295 equal divisions of the octave (abbreviated 295edo or 295ed2), also called 295-tone equal temperament (295tet) or 295 equal temperament (295et) when viewed under a regular temperament perspective, is the tuning system that divides the octave into 295 equal parts of about 4.07 ¢ each. Each step represents a frequency ratio of 21/295, or the 295th root of 2.

295edo is only consistent to the 5-odd-limit and harmonic 3 is about halfway between its steps. Otherwise it does well in approximating harmonics 5 and 7, making it suitable for a 2.9.5.7 subgroup interpretation.
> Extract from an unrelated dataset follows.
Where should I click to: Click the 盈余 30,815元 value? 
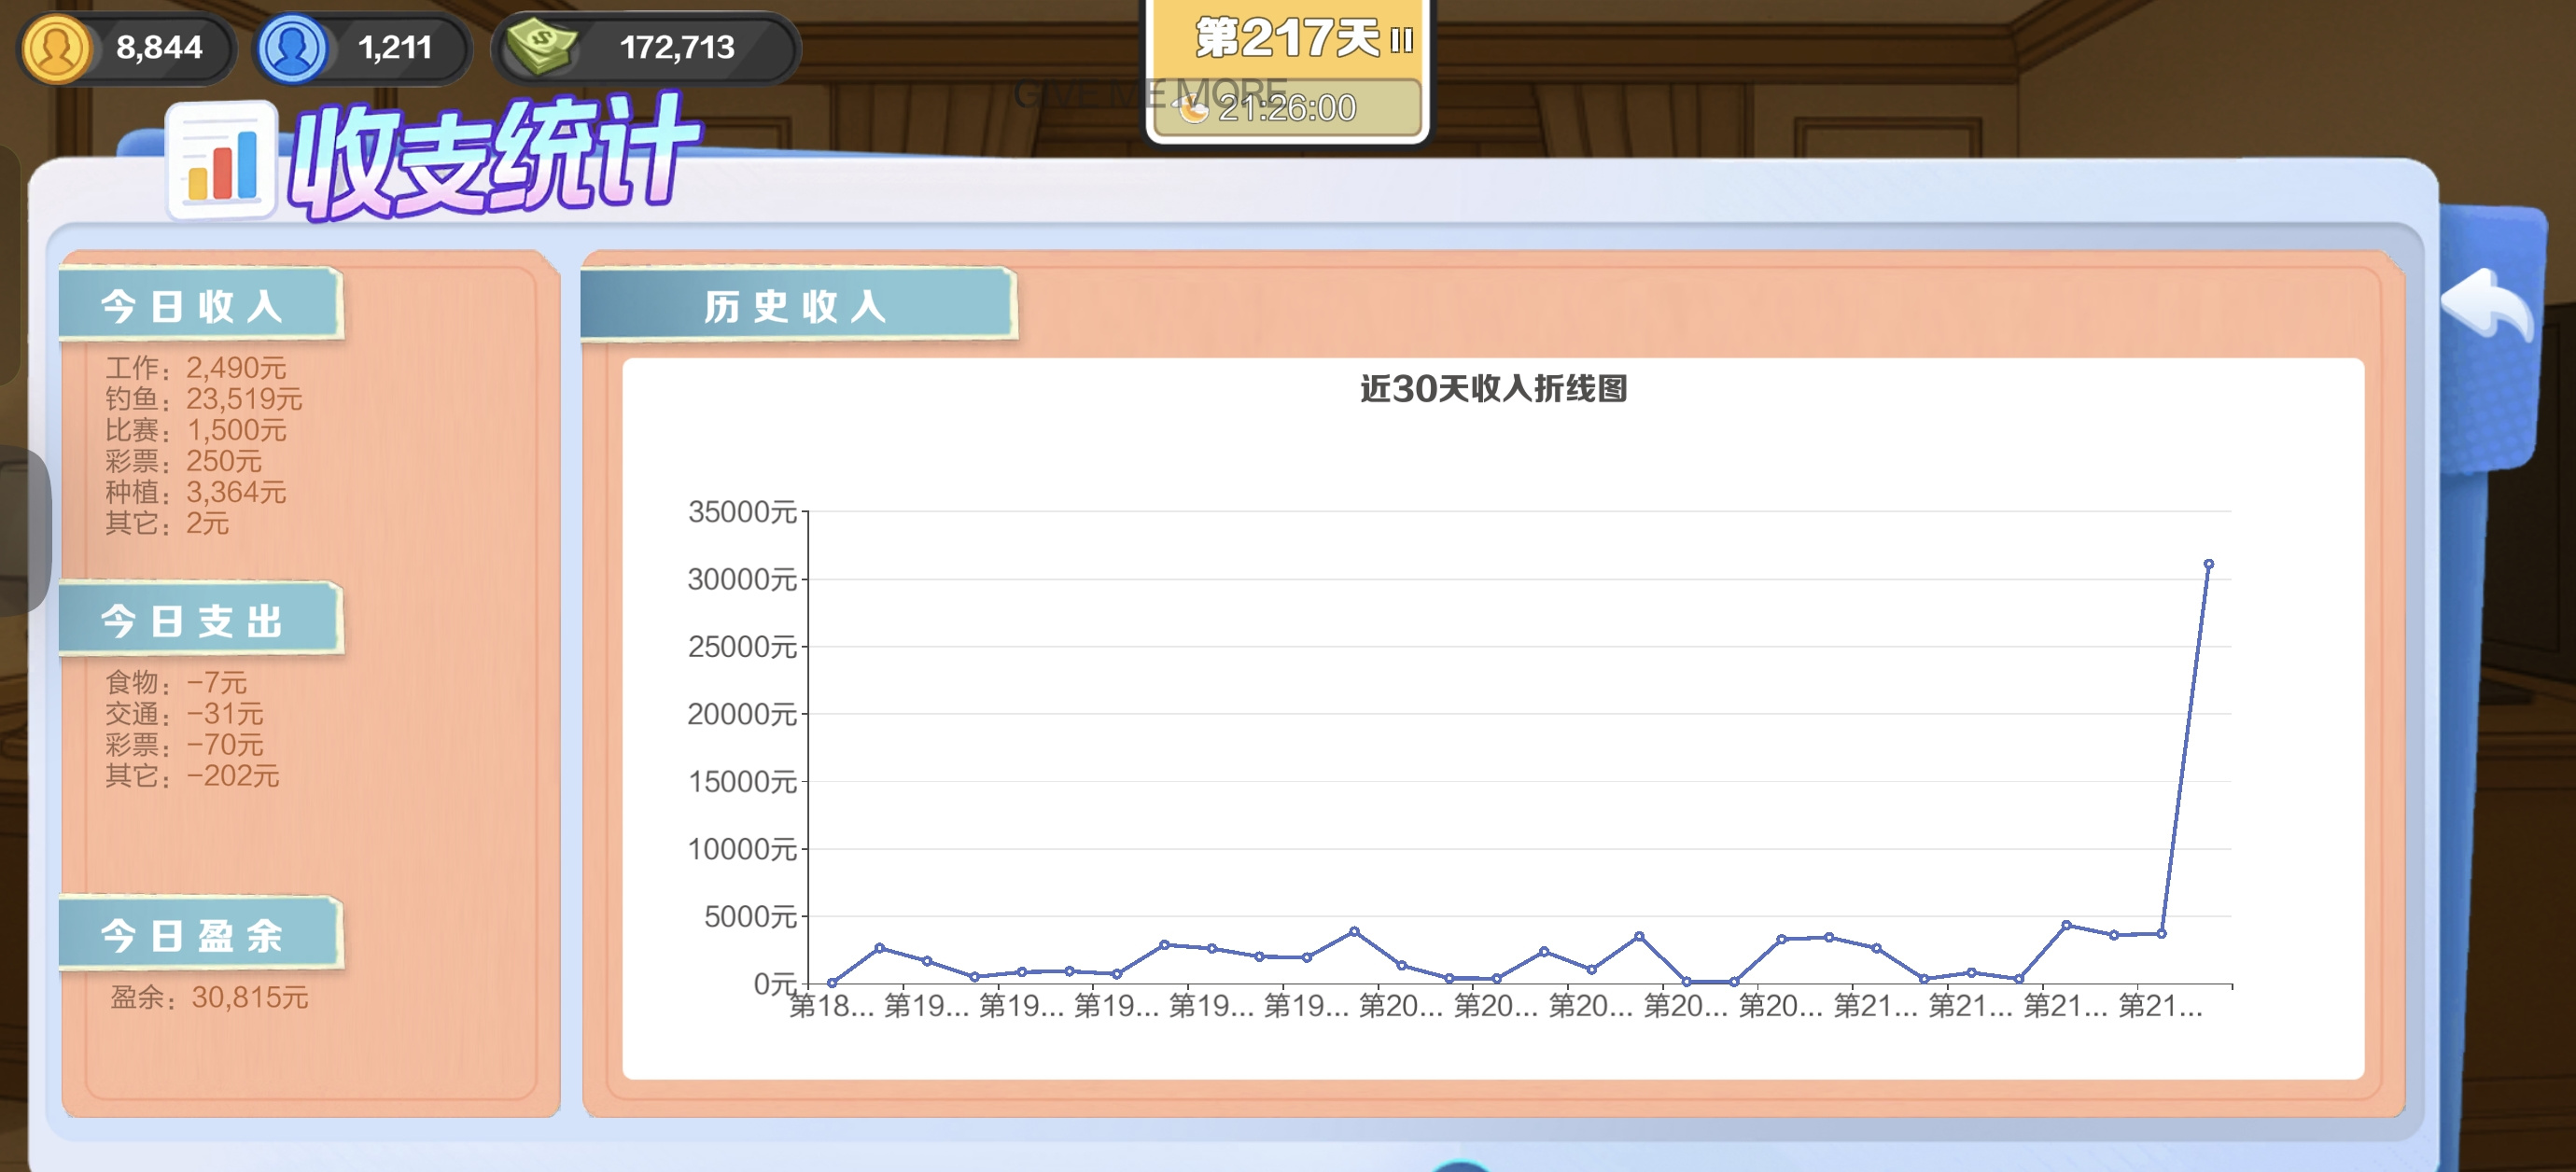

Using the full 7-limit interpretation nonetheless, the 295d val is a tuning for the octagar temperament, and 295ccdd is a tuning for sensi.

### Odd harmonics

Approximation of odd harmonics in 295edo
Harmonic 3 5 7 9 11 13 15 17 19 21 23
Error Absolute (¢) +1.77 +0.13 -0.69 -0.52 +1.90 +1.51 +1.90 +0.81 -0.56 +1.08 -1.83
Relative (%) +43.6 +3.1 -17.0 -12.8 +46.8 +37.0 +46.7 +19.8 -13.9 +26.6 -45.1
Steps
(reduced)
468
(173)
685
(95)
828
(238)
935
(50)
1021
(136)
1092
(207)
1153
(268)
1206
(26)
1253
(73)
1296
(116)
1334
(154)

### Subsets and supersets

Since 295 factors into 5 × 59, 295edo contains 5edo and 59edo as its subsets.